Transcribe every entry word for word.

== Segment start ==

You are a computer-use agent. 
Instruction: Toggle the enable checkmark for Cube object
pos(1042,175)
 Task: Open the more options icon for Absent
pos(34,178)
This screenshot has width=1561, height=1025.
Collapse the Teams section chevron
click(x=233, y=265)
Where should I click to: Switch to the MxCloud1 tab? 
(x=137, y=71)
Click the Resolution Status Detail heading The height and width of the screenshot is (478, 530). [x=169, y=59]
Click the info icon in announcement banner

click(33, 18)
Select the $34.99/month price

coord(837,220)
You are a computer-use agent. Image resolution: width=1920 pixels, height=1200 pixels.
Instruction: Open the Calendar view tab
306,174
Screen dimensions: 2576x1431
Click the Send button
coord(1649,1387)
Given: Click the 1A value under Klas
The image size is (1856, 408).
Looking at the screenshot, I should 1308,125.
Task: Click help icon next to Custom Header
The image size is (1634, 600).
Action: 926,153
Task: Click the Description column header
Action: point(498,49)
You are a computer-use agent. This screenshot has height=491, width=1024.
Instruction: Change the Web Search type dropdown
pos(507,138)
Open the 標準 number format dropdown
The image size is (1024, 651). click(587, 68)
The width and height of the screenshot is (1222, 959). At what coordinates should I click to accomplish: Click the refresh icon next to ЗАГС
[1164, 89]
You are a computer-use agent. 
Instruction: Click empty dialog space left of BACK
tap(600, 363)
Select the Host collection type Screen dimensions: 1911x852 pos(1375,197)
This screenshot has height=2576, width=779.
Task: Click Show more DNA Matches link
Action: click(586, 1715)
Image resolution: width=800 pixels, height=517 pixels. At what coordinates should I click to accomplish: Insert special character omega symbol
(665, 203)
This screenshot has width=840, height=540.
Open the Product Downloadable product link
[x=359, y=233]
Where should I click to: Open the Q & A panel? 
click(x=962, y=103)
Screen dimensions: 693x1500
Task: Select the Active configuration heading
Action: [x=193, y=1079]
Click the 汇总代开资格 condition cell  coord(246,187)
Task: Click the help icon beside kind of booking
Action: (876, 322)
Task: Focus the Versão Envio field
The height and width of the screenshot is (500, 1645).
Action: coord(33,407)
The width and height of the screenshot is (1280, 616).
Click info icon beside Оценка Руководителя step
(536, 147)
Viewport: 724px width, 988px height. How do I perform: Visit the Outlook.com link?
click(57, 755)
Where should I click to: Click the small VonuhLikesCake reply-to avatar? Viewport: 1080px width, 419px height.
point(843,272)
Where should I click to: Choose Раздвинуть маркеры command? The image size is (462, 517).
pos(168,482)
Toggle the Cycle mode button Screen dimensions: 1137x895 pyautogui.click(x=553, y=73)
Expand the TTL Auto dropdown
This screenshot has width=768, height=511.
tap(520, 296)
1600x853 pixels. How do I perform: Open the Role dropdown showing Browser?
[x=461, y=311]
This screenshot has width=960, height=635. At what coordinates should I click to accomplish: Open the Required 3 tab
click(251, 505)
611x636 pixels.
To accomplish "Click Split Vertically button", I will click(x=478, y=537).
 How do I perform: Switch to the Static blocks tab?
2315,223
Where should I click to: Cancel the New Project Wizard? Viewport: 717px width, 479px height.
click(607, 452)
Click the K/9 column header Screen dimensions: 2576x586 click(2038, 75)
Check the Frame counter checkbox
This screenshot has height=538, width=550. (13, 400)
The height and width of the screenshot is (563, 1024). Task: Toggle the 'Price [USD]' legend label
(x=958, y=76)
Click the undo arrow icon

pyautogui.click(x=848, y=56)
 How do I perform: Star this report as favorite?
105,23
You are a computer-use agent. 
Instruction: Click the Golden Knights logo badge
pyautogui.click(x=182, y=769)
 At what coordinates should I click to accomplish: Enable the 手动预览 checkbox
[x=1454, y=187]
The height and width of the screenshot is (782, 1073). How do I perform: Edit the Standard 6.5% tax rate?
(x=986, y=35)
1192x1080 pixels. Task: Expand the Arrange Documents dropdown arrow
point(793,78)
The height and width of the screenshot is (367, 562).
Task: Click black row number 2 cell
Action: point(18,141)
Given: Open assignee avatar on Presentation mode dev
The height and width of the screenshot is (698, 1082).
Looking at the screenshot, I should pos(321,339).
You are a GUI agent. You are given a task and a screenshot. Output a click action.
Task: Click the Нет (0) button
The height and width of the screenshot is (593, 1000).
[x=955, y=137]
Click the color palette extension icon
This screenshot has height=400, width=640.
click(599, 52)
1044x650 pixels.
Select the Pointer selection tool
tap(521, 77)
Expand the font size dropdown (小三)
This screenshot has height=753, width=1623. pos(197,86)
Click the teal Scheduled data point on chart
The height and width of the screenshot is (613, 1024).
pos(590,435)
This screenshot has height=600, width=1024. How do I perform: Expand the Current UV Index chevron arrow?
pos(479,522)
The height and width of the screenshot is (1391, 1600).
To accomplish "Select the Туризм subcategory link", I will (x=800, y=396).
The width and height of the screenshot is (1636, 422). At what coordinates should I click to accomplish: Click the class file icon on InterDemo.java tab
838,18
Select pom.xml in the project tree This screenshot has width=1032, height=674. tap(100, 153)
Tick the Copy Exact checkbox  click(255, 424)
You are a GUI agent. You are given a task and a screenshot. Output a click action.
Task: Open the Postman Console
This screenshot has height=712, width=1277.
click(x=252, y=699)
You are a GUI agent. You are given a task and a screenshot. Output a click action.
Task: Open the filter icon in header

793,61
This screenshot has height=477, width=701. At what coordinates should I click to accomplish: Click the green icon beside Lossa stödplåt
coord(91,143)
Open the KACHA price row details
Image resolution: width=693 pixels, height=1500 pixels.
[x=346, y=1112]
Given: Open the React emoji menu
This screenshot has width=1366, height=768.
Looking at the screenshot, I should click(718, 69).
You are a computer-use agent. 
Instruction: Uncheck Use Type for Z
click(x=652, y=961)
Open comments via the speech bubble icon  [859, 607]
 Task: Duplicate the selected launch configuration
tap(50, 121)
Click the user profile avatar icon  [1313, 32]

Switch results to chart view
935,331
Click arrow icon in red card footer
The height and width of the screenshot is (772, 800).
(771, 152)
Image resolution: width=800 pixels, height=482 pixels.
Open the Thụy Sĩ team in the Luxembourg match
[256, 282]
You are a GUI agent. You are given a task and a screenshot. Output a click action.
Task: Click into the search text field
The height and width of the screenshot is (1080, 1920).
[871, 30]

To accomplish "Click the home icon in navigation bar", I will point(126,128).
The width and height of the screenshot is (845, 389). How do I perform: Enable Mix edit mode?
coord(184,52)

== Segment end ==

▶ Result of the task
You are a computer-use agent. 
Instruction: Toggle the enable checkmark for Cube object
pos(1042,175)
 Task: Open the more options icon for Absent
pos(34,178)
This screenshot has width=1561, height=1025.
Collapse the Teams section chevron
click(x=233, y=265)
Where should I click to: Switch to the MxCloud1 tab? 
(x=137, y=71)
Click the Resolution Status Detail heading The height and width of the screenshot is (478, 530). [x=169, y=59]
Click the info icon in announcement banner

click(33, 18)
Select the $34.99/month price

coord(837,220)
You are a computer-use agent. Image resolution: width=1920 pixels, height=1200 pixels.
Instruction: Open the Calendar view tab
306,174
Screen dimensions: 2576x1431
Click the Send button
coord(1649,1387)
Given: Click the 1A value under Klas
The image size is (1856, 408).
Looking at the screenshot, I should 1308,125.
Task: Click help icon next to Custom Header
The image size is (1634, 600).
Action: 926,153
Task: Click the Description column header
Action: point(498,49)
You are a computer-use agent. This screenshot has height=491, width=1024.
Instruction: Change the Web Search type dropdown
pos(507,138)
Open the 標準 number format dropdown
The image size is (1024, 651). click(587, 68)
The width and height of the screenshot is (1222, 959). At what coordinates should I click to accomplish: Click the refresh icon next to ЗАГС
[1164, 89]
You are a computer-use agent. 
Instruction: Click empty dialog space left of BACK
tap(600, 363)
Select the Host collection type Screen dimensions: 1911x852 pos(1375,197)
This screenshot has height=2576, width=779.
Task: Click Show more DNA Matches link
Action: click(586, 1715)
Image resolution: width=800 pixels, height=517 pixels. At what coordinates should I click to accomplish: Insert special character omega symbol
(665, 203)
This screenshot has width=840, height=540.
Open the Product Downloadable product link
[x=359, y=233]
Where should I click to: Open the Q & A panel? 
click(x=962, y=103)
Screen dimensions: 693x1500
Task: Select the Active configuration heading
Action: [x=193, y=1079]
Click the 汇总代开资格 condition cell  coord(246,187)
Task: Click the help icon beside kind of booking
Action: (876, 322)
Task: Focus the Versão Envio field
The height and width of the screenshot is (500, 1645).
Action: coord(33,407)
The width and height of the screenshot is (1280, 616).
Click info icon beside Оценка Руководителя step
(536, 147)
Viewport: 724px width, 988px height. How do I perform: Visit the Outlook.com link?
click(57, 755)
Where should I click to: Click the small VonuhLikesCake reply-to avatar? Viewport: 1080px width, 419px height.
point(843,272)
Where should I click to: Choose Раздвинуть маркеры command? The image size is (462, 517).
pos(168,482)
Toggle the Cycle mode button Screen dimensions: 1137x895 pyautogui.click(x=553, y=73)
Expand the TTL Auto dropdown
This screenshot has width=768, height=511.
tap(520, 296)
1600x853 pixels. How do I perform: Open the Role dropdown showing Browser?
[x=461, y=311]
This screenshot has width=960, height=635. At what coordinates should I click to accomplish: Open the Required 3 tab
click(251, 505)
611x636 pixels.
To accomplish "Click Split Vertically button", I will click(x=478, y=537).
 How do I perform: Switch to the Static blocks tab?
2315,223
Where should I click to: Cancel the New Project Wizard? Viewport: 717px width, 479px height.
click(607, 452)
Click the K/9 column header Screen dimensions: 2576x586 click(2038, 75)
Check the Frame counter checkbox
This screenshot has height=538, width=550. (13, 400)
The height and width of the screenshot is (563, 1024). Task: Toggle the 'Price [USD]' legend label
(x=958, y=76)
Click the undo arrow icon

pyautogui.click(x=848, y=56)
 How do I perform: Star this report as favorite?
105,23
You are a computer-use agent. 
Instruction: Click the Golden Knights logo badge
pyautogui.click(x=182, y=769)
 At what coordinates should I click to accomplish: Enable the 手动预览 checkbox
[x=1454, y=187]
The height and width of the screenshot is (782, 1073). How do I perform: Edit the Standard 6.5% tax rate?
(x=986, y=35)
1192x1080 pixels. Task: Expand the Arrange Documents dropdown arrow
point(793,78)
The height and width of the screenshot is (367, 562).
Task: Click black row number 2 cell
Action: point(18,141)
Given: Open assignee avatar on Presentation mode dev
The height and width of the screenshot is (698, 1082).
Looking at the screenshot, I should pos(321,339).
You are a GUI agent. You are given a task and a screenshot. Output a click action.
Task: Click the Нет (0) button
The height and width of the screenshot is (593, 1000).
[x=955, y=137]
Click the color palette extension icon
This screenshot has height=400, width=640.
click(599, 52)
1044x650 pixels.
Select the Pointer selection tool
tap(521, 77)
Expand the font size dropdown (小三)
This screenshot has height=753, width=1623. pos(197,86)
Click the teal Scheduled data point on chart
The height and width of the screenshot is (613, 1024).
pos(590,435)
This screenshot has height=600, width=1024. How do I perform: Expand the Current UV Index chevron arrow?
pos(479,522)
The height and width of the screenshot is (1391, 1600).
To accomplish "Select the Туризм subcategory link", I will (x=800, y=396).
The width and height of the screenshot is (1636, 422). At what coordinates should I click to accomplish: Click the class file icon on InterDemo.java tab
838,18
Select pom.xml in the project tree This screenshot has width=1032, height=674. tap(100, 153)
Tick the Copy Exact checkbox  click(255, 424)
You are a GUI agent. You are given a task and a screenshot. Output a click action.
Task: Open the Postman Console
This screenshot has height=712, width=1277.
click(x=252, y=699)
You are a GUI agent. You are given a task and a screenshot. Output a click action.
Task: Open the filter icon in header

793,61
This screenshot has height=477, width=701. At what coordinates should I click to accomplish: Click the green icon beside Lossa stödplåt
coord(91,143)
Open the KACHA price row details
Image resolution: width=693 pixels, height=1500 pixels.
[x=346, y=1112]
Given: Open the React emoji menu
This screenshot has width=1366, height=768.
Looking at the screenshot, I should click(718, 69).
You are a computer-use agent. 
Instruction: Uncheck Use Type for Z
click(x=652, y=961)
Open comments via the speech bubble icon  [859, 607]
 Task: Duplicate the selected launch configuration
tap(50, 121)
Click the user profile avatar icon  [1313, 32]

Switch results to chart view
935,331
Click arrow icon in red card footer
The height and width of the screenshot is (772, 800).
(771, 152)
Image resolution: width=800 pixels, height=482 pixels.
Open the Thụy Sĩ team in the Luxembourg match
[256, 282]
You are a GUI agent. You are given a task and a screenshot. Output a click action.
Task: Click into the search text field
The height and width of the screenshot is (1080, 1920).
[871, 30]

To accomplish "Click the home icon in navigation bar", I will point(126,128).
The width and height of the screenshot is (845, 389). How do I perform: Enable Mix edit mode?
coord(184,52)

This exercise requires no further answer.